データが示す「転職が日本人の給料を上げる」根拠 「転職できるのはハイスキル層だけ」は事実無根
さて、日本では「海外で労働市場の流動性が高いのは、経営者が人を解雇できるから」という説がまことしやかに語られているようですが、これも事実を正確にとらえてはいません。
改めてデータを確認すると、2001年以降、アメリカでは平均して毎年2321万人もの人が解雇されてきました。2321万人というのは、アメリカ全体の雇用者の16.7%に相当するので、驚くべき数字ではあります。
しかし、さきほど説明したとおり、自主的に転職した人は平均3332万人にのぼります。会社の都合でバンバン従業員の首が切られてしまうという印象の強いアメリカでさえ、離職者の6割は自主退職者なのです。
2022年に限ってみると、この傾向はさらに強まります。アメリカでは2022年のたった1年で、転職と解雇を合わせて43.6%の雇用者が離職したのですが、その75%を自主退職者が占めていたのです。

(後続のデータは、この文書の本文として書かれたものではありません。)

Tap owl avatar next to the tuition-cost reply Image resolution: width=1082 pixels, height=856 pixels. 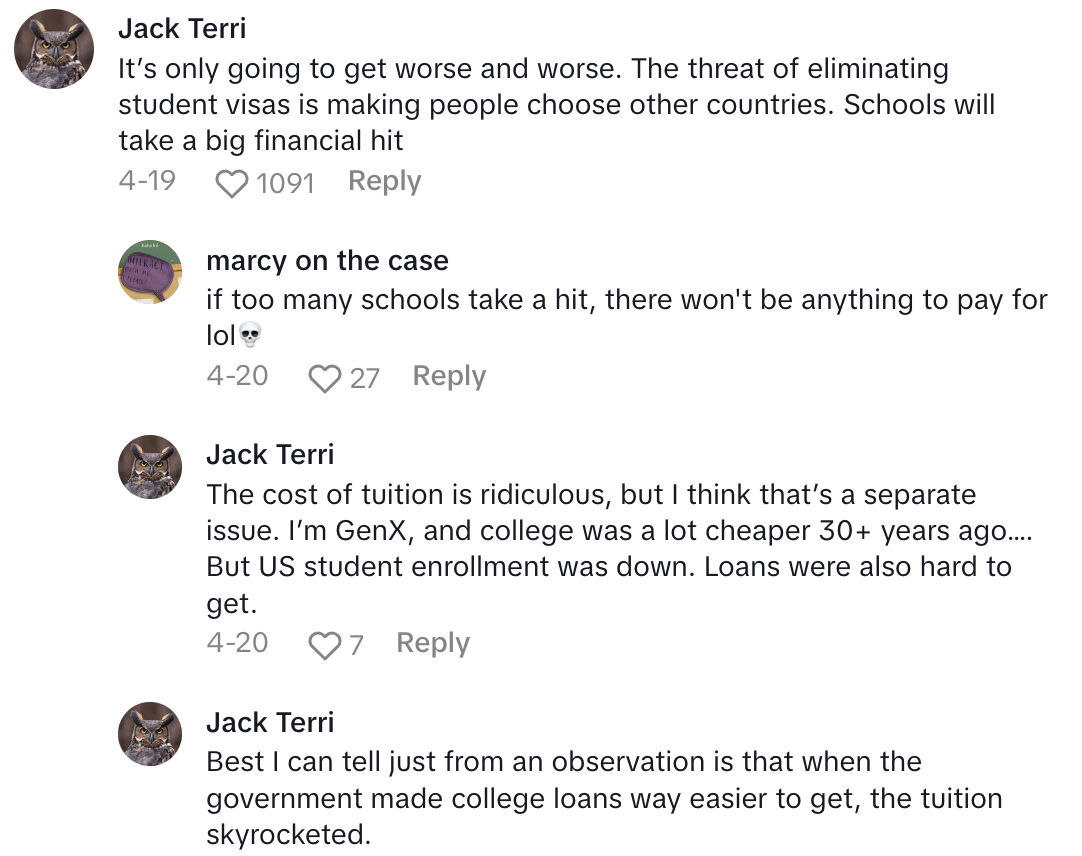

この事実は、アメリカの労働者が「仕事は仕事」と割り切り、納得のいく見返りが期待できない以上、我慢して働き続けてはくれないことを物語っています。
経営者からみると、給料を正当な水準まで上げていかないと、社員が辞めてしまうのです。アメリカの企業経営者は、労働者という「戦力」を失ってしまうリスクと常に隣り合わせにいるので、労働者の働きに対して、正当に給料を上げて応えなくては務まらないのです。日本のように、30年も賃金を上げずに内部留保金を貯め込むなんて、もっての外です。
解雇規制緩和は海外の生産性の高さの主因ではない
日本の経営者団体や一部の学者などからは、海外のデータを基に「生産性を高めるためには労働市場の流動性を高めなければならない。そのためには解雇規制を緩和すべきだ」と訴える声を聞くこともあります。マスコミでも同様の意見を聞く機会が少なくありません。
これらの主張は「日本では解雇規制が厳しいため、労働市場の流動性が低い。だから生産性の上昇が鈍い」という考えがバックボーンになっているようです。
しかし、先のアメリカの例のように、雇用者が自らの意思で離職するため流動性が高くなっている国も存在します。つまり、解雇規制の厳しさと、労働市場の流動性の低さは、必ずしも連動しないのです。
このように詳しい検証もせず、「厳しい解雇規制」がゆえに「労働市場の流動性が低くなる」と、2つの事実を並べて、あたかも因果関係があるような主張は、とりわけ日本でよく見られる論理の飛躍そのものです。